## Stated task
Copy out each line of the items below that contains the string "Where"; letter case must match.

········

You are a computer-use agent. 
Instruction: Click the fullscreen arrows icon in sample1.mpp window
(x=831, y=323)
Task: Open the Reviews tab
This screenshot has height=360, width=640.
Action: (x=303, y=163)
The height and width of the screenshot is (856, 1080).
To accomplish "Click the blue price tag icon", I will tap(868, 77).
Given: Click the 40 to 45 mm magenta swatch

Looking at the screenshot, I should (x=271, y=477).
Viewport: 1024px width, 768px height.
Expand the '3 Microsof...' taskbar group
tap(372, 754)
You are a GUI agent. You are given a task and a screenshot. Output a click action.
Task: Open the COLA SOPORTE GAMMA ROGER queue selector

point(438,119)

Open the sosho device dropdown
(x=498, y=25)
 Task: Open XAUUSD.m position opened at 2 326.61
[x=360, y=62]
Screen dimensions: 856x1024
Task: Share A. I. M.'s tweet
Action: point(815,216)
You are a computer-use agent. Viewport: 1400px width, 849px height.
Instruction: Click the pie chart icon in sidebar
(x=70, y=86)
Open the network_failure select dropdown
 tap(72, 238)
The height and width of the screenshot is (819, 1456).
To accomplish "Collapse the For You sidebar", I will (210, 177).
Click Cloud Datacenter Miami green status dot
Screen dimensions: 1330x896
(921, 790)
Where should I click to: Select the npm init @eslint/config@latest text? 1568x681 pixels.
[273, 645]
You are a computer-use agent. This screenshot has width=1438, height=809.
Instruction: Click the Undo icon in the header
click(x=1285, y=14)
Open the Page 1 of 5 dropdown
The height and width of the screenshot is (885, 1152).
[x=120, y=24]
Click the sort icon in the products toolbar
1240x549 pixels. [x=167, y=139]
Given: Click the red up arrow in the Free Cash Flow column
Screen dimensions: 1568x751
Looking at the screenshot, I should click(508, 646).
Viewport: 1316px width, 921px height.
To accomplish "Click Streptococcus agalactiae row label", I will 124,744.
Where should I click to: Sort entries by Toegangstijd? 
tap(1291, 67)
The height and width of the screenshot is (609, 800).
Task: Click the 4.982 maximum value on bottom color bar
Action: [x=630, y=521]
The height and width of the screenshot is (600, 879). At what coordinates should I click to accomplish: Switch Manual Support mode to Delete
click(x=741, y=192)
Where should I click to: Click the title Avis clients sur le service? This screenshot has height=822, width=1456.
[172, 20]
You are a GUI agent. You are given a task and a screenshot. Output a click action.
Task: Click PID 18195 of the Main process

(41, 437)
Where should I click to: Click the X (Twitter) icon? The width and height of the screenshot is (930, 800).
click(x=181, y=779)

········

## Response to the exercise
Where should I click to: Select the npm init @eslint/config@latest text? 1568x681 pixels.
Where should I click to: Sort entries by Toegangstijd? 
Where should I click to: Click the title Avis clients sur le service? This screenshot has height=822, width=1456.
Where should I click to: Click the X (Twitter) icon? The width and height of the screenshot is (930, 800).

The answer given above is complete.